FRACTALS (fractals), 2024, vol. 32, issue 05, 1-14

Abstract: In this study, limestone samples from a coal mine in the North China region were selected for analysis. High Pressure Mercury Intrusion (HPMI) and Scanning Electron Microscopy (SEM) experiments were conducted to explore the impact of pore characteristics and fractal dimension of limestone on permeability. Additionally, regression analysis and a Backpropagation Neural Network (BPNN) were employed to predict permeability. The results of this study reveal that the pore-throat distribution of the limestone samples is non-uniform, indicating significant heterogeneity.

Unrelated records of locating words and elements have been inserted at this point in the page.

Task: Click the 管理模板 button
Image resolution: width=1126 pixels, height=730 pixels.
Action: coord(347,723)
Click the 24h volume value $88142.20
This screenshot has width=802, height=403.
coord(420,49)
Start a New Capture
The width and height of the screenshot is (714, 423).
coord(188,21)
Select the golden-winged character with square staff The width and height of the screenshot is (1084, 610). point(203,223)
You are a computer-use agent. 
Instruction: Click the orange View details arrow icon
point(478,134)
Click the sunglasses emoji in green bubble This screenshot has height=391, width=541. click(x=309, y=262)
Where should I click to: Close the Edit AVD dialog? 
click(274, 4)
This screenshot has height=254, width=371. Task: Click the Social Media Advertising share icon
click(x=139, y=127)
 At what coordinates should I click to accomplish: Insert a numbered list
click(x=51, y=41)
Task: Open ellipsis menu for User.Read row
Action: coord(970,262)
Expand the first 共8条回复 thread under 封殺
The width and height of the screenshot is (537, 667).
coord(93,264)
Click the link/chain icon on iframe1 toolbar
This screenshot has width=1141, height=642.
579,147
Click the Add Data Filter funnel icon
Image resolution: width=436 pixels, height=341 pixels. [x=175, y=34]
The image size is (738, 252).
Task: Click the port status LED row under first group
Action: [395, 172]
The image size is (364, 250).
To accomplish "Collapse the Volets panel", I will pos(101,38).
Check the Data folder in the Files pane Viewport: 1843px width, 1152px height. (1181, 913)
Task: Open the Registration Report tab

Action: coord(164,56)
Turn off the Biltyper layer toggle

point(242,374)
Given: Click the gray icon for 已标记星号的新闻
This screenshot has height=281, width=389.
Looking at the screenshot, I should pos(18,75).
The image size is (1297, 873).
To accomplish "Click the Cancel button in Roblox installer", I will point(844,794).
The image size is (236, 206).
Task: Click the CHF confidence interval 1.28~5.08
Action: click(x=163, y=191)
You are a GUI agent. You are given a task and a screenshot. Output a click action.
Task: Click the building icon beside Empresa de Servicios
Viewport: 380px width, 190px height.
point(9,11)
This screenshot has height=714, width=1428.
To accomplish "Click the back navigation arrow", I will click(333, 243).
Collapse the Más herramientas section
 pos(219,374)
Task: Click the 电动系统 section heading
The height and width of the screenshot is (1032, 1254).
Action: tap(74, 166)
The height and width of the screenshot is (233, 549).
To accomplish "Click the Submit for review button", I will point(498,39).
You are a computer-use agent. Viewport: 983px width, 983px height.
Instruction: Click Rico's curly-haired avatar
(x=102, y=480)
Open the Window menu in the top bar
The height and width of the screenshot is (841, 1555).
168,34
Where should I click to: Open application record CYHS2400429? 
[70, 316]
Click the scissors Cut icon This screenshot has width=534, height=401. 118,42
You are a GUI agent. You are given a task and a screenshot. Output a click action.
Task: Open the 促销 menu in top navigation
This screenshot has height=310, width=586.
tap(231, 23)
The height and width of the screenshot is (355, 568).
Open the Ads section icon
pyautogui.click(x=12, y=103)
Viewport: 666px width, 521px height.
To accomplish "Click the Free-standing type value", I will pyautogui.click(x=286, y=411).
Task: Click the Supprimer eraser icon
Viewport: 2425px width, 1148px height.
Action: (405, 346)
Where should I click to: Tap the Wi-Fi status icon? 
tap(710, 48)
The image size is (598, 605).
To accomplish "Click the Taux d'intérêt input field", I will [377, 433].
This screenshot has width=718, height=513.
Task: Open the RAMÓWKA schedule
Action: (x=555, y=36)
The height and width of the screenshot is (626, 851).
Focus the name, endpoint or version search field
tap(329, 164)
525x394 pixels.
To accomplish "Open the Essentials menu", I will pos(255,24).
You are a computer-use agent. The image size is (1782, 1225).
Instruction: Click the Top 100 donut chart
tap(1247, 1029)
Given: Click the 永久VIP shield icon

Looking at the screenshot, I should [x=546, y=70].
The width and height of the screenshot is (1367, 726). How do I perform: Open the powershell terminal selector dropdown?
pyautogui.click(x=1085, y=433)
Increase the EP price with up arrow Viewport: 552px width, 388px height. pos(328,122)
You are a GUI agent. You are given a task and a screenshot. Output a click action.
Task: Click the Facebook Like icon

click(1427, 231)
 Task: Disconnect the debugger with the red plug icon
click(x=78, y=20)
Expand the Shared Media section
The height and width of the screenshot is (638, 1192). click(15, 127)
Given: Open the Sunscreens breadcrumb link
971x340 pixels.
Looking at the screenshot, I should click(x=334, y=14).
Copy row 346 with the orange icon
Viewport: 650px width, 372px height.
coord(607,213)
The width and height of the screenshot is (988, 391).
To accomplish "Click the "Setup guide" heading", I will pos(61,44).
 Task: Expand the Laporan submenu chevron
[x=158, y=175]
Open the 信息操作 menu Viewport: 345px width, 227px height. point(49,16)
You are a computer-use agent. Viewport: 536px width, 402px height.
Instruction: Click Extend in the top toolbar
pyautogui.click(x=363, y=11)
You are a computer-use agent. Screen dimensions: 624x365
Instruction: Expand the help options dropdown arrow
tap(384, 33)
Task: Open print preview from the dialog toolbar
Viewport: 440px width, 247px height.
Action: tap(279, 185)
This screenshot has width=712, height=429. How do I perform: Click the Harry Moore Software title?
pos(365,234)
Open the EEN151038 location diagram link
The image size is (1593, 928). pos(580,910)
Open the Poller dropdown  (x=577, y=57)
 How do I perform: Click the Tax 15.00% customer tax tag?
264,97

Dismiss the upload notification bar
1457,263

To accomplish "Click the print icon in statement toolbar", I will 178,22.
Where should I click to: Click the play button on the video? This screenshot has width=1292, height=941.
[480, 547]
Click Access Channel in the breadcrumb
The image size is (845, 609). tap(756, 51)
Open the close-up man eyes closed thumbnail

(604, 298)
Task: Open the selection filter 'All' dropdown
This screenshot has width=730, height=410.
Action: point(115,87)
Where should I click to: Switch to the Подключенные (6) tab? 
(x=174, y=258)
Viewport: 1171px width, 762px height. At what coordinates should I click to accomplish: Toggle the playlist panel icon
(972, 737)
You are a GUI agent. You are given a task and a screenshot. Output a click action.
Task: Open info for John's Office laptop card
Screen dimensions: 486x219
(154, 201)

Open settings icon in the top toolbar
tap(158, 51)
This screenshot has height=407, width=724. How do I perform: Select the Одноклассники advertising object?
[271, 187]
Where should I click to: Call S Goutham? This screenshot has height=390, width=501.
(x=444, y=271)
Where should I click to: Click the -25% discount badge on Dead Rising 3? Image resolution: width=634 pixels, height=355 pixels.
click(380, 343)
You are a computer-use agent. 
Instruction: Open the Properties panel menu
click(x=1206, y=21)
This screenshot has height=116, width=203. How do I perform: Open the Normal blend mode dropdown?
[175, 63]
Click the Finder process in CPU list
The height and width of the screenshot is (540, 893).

The difference of pressure curve morphology affects the permeability. Utilizing multivariate regression analysis, a relationship was established between permeability and parameters such as mean radius, porosity, and fractal dimension. Furthermore, the BP neural network was effectively employed to predict permeability values, with small discrepancies between predicted and measured values. This study establishes a link between microstructural attributes and macroscopic permeability providing a robust theoretical foundation for permeability assessment and engineering applications pertaining to limestone.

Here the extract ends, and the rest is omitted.